障害のある人が地域において安全に安心して生活していく上では、公務員を始め公共サービス従事者等が障害及び障害のある人について理解していることが重要である。

警察では、警察学校や警察署等の職場において、新たに採用された警察職員に対する採用時教育の段階から、障害のある人とのコミュニケーション方法に係る研修や、有識者による講話等、障害のある人の特性への理解を深めるための取組を行っている。

刑務所等矯正施設に勤務する職員に対しては、矯正研修所及び全国7か所の矯正研修所支所において、各種研修を行っているが、その中では、人権擁護、精神医学などの科目を設けて適切な対応の仕方について講義しているほか、社会福祉施設における介護等体験実習を実施するなどし、障害のある人に対する理解を促進している。2022年度は新型コロナウイルス感染症の影響により介護等体験実習の実施を見合わせることとなったが、社会福祉施設職員へのインタビューや施設内の様子をまとめた研修用教材を作成し、効果的な研修の実施を図っている。

更生保護官署職員に対しては、各種研修において、職員の経験や業務内容に応じ、障害のある人や障害特性に対する理解を深めるための講義等を実施し、障害のある人に対する理解の促進とその徹底を図っている。

法務省の人権擁護機関では、中央省庁等の職員を対象として、人権に関する国家公務員等の理解と認識を深めることを目的とした「人権に関する国家公務員等研修会」を、また、都道府県及び市区町村の人権啓発行政に携わる職員を対象として、その指導者として必要な知識を習得させることを目的とした「人権啓発指導者養成研修会」を実施している。その中で、障害のある人をテーマとした人権問題も取り上げている。これらの取組を通して、障害のある人の人権問題を含む各種人権問題への理解と配慮の必要性を訴えている。このほか、検察職員、矯正施設職員、入国管理関係職員及び裁判官・家庭裁判所調査官に対する研修等に講師を派遣し、法執行機関及び司法機関の職員の人権問題に関する理解と認識を深めることに努めている。

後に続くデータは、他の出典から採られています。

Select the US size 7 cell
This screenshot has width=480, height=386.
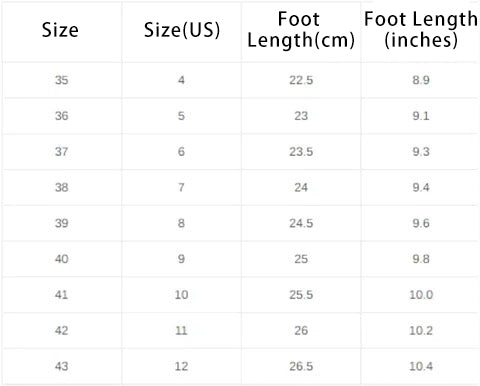[x=181, y=187]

日本司法支援センター(法テラス)では、本部の担当職員が公益財団法人日本ケアフィット共育機構が認定するサービス介助士の資格を取得し、全国の職員が参加する研修で、障害のある人への支援の方法や、利用者の立場を理解した丁寧かつ適切な対応方法等の知識を伝達し、各地の取組につなげている。さらに、各地で取り組んだ障害のある人への合理的配慮等を全国の職員間で共有することで、法テラス全体における職員の対応や事務所の環境の改善につなげている。